Problem to work on: Use the entries below and reproduce exactly the lines from the one containing "Enable Auto-launch Secure" down to the one containing "Click the like count", both of them included.

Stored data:
--*--

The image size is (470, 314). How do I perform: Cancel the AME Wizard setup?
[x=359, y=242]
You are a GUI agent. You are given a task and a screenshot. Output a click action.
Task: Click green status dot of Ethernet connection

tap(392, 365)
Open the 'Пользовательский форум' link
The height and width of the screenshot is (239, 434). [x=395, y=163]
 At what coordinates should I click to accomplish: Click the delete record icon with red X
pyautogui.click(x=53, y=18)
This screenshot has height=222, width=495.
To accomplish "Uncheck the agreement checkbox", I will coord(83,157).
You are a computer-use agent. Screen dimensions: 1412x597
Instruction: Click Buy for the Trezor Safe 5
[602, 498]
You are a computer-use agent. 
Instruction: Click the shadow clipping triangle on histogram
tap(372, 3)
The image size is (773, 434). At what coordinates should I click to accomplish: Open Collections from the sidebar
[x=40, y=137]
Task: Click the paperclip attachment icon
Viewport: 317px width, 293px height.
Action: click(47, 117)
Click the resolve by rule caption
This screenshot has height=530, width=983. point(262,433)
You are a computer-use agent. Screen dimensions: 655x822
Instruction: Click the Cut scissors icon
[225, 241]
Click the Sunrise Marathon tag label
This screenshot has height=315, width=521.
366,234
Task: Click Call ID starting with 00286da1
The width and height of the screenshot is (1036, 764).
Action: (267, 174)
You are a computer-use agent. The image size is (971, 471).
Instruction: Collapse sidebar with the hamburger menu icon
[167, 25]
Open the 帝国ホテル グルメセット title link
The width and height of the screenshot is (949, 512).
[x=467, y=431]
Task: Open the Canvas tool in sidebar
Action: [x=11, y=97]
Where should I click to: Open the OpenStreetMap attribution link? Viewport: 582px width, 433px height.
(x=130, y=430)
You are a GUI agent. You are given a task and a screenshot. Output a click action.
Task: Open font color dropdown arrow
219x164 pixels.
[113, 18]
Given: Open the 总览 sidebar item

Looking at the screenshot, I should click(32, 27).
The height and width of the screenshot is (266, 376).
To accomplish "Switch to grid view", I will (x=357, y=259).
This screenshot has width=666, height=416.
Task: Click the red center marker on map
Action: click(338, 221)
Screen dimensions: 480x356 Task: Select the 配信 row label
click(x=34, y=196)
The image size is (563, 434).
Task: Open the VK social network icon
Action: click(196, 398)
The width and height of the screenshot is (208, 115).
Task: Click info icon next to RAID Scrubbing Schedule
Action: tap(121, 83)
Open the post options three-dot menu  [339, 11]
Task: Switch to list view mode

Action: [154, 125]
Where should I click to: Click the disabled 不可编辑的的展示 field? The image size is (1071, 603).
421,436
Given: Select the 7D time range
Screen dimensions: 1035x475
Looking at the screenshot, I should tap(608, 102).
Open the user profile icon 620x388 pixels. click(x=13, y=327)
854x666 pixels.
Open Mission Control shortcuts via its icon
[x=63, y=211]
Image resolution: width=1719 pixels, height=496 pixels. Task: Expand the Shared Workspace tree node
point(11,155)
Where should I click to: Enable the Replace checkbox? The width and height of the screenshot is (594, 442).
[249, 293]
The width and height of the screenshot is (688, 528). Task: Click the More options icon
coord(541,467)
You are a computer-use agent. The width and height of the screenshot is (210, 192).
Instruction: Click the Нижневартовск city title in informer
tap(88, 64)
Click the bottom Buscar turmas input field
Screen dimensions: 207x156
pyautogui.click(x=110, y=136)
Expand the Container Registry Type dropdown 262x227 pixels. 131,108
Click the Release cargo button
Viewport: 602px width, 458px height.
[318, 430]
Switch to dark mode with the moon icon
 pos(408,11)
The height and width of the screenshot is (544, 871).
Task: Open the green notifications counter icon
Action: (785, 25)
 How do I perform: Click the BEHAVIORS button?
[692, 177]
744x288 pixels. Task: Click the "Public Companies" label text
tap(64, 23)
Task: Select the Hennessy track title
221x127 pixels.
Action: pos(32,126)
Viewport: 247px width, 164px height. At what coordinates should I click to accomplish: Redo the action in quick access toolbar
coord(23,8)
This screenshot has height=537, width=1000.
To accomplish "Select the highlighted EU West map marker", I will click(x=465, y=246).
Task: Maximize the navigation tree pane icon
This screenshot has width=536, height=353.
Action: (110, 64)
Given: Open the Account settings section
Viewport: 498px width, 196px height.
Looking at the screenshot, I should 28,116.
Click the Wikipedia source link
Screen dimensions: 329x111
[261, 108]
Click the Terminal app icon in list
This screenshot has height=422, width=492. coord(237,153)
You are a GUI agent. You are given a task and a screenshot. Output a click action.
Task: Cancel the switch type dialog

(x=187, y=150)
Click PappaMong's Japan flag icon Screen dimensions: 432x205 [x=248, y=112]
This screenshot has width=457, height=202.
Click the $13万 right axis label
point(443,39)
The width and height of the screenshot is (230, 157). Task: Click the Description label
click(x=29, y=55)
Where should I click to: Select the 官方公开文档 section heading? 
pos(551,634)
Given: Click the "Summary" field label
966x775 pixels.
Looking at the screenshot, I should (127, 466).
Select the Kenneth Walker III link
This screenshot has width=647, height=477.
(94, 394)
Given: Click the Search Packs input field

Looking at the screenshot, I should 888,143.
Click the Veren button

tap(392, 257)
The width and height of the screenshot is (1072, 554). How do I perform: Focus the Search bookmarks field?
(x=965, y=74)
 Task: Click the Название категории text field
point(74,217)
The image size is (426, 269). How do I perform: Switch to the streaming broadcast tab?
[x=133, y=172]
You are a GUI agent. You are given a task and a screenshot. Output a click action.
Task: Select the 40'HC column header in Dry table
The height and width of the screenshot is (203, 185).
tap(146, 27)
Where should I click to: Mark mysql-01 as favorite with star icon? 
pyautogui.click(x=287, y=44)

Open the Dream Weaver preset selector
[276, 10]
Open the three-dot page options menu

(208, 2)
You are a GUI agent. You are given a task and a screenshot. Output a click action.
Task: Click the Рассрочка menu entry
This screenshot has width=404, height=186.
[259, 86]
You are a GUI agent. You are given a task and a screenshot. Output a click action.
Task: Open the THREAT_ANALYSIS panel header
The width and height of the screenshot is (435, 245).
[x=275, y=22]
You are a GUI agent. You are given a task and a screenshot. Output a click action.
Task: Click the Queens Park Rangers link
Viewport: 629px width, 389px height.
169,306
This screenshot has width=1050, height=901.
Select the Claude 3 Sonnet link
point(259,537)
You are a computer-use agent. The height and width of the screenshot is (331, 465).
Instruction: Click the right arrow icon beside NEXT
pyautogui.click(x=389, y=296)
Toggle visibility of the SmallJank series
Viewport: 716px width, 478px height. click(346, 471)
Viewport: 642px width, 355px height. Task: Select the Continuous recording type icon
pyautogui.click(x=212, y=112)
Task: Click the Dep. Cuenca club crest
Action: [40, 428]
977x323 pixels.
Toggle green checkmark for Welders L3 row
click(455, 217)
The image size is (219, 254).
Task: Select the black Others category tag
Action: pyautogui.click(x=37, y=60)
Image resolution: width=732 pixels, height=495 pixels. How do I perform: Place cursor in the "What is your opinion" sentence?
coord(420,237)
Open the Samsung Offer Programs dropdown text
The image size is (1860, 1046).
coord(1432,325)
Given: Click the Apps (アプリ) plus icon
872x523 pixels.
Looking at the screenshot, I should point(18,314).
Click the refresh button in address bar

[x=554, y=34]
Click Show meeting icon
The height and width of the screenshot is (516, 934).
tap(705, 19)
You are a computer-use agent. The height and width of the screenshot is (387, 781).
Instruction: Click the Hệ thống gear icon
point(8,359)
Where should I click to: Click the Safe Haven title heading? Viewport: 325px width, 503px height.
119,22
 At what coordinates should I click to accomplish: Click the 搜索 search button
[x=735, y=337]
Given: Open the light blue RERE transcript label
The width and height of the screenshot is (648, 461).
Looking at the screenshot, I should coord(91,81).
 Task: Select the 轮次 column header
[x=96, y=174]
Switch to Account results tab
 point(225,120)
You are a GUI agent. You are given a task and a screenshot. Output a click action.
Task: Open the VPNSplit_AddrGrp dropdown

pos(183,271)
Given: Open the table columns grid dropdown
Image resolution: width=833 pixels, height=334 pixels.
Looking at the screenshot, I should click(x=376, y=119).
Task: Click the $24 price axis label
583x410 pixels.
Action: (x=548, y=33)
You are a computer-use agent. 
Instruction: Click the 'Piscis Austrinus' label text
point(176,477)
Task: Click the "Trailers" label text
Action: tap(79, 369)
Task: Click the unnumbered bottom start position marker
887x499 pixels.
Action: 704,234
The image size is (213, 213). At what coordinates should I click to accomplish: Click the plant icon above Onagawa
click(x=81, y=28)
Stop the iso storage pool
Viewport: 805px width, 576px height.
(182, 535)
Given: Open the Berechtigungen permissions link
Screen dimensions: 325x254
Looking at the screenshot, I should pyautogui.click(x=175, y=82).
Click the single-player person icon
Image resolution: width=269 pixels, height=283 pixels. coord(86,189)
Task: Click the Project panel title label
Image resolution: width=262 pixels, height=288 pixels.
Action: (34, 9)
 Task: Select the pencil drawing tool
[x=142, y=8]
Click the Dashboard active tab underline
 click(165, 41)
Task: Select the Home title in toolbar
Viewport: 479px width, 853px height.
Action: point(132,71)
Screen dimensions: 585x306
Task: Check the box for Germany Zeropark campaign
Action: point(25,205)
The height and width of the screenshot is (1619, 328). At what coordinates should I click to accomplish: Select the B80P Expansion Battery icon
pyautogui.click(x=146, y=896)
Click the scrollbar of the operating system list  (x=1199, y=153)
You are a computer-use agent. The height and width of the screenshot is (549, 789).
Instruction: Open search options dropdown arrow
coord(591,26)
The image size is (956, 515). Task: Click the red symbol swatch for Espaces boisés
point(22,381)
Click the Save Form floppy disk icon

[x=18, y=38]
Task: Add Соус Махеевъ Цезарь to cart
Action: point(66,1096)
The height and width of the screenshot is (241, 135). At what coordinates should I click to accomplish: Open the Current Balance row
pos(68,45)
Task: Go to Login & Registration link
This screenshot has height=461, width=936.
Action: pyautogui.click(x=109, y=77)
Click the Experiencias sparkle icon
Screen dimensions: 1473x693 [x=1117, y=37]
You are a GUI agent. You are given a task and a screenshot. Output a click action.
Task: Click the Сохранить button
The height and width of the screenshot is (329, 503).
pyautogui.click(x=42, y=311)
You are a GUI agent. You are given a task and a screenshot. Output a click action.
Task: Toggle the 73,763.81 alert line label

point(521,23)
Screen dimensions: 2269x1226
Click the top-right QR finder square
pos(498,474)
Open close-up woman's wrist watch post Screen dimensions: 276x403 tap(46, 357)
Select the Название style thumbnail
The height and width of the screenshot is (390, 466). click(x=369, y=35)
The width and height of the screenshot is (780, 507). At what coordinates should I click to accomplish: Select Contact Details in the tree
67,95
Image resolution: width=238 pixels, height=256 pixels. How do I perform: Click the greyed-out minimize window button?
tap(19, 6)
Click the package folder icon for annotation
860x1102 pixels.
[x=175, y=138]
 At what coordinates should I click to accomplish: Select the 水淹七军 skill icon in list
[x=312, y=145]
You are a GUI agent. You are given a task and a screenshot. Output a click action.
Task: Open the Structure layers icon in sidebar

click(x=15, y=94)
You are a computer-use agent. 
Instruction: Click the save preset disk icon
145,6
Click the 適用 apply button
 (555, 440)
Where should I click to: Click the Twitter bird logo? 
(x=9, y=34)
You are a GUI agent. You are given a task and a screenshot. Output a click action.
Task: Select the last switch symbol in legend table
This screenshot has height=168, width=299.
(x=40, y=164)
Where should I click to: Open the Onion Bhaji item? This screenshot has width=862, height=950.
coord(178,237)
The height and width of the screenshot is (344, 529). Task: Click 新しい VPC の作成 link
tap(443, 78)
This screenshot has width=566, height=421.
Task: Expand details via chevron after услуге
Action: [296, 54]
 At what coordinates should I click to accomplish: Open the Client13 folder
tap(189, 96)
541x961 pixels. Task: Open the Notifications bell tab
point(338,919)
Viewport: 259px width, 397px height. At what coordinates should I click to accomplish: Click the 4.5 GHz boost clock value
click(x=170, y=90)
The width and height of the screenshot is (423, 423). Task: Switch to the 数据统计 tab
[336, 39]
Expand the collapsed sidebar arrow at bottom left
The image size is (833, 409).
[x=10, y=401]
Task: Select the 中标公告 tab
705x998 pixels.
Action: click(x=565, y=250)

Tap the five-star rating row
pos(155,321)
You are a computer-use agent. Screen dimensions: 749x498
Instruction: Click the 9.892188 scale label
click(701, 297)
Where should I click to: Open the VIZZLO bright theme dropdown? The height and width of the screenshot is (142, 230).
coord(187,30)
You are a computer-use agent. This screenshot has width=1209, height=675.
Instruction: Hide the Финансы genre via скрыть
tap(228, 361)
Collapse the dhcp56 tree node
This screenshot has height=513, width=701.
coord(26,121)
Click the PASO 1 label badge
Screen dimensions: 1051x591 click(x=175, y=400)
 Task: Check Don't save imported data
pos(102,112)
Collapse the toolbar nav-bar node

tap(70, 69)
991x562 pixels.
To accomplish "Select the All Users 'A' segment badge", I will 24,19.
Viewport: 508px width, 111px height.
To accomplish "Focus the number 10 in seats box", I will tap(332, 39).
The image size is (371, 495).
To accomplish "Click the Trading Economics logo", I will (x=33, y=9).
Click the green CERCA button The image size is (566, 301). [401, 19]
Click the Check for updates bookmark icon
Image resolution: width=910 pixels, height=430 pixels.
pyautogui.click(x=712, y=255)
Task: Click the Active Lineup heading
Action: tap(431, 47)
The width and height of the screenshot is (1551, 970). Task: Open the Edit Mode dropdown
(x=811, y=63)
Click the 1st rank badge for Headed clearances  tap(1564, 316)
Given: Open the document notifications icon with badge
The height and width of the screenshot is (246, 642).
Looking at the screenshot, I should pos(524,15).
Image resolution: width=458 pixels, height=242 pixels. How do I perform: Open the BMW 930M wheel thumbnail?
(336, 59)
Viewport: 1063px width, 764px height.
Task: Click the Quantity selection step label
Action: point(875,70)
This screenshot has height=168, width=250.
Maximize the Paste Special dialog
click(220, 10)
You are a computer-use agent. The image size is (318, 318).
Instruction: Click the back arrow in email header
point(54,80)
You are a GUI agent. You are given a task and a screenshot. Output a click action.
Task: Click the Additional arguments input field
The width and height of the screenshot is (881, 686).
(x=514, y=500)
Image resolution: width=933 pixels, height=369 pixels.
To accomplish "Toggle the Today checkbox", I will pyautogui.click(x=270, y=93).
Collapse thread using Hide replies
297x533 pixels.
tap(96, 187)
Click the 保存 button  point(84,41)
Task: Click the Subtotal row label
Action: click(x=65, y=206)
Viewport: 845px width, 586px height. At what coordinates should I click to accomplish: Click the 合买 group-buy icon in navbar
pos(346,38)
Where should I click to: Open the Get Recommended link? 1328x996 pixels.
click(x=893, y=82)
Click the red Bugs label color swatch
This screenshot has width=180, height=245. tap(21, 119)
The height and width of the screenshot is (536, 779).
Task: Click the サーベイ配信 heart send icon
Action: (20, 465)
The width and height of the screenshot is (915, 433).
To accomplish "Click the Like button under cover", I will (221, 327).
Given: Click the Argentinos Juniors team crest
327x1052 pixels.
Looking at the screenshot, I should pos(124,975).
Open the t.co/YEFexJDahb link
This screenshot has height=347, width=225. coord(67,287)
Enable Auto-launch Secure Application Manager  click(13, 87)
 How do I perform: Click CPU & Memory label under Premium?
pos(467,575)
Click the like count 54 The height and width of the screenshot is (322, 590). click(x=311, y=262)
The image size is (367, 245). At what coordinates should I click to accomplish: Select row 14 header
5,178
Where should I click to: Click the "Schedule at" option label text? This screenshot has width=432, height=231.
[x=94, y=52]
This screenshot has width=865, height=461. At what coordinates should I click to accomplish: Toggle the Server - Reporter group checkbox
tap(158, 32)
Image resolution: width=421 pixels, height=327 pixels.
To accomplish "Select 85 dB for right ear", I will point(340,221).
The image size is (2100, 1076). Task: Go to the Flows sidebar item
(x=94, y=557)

--*--

Answer to the problem:
Enable Auto-launch Secure Application Manager  click(13, 87)
 How do I perform: Click CPU & Memory label under Premium?
pos(467,575)
Click the like count 54 The height and width of the screenshot is (322, 590). click(x=311, y=262)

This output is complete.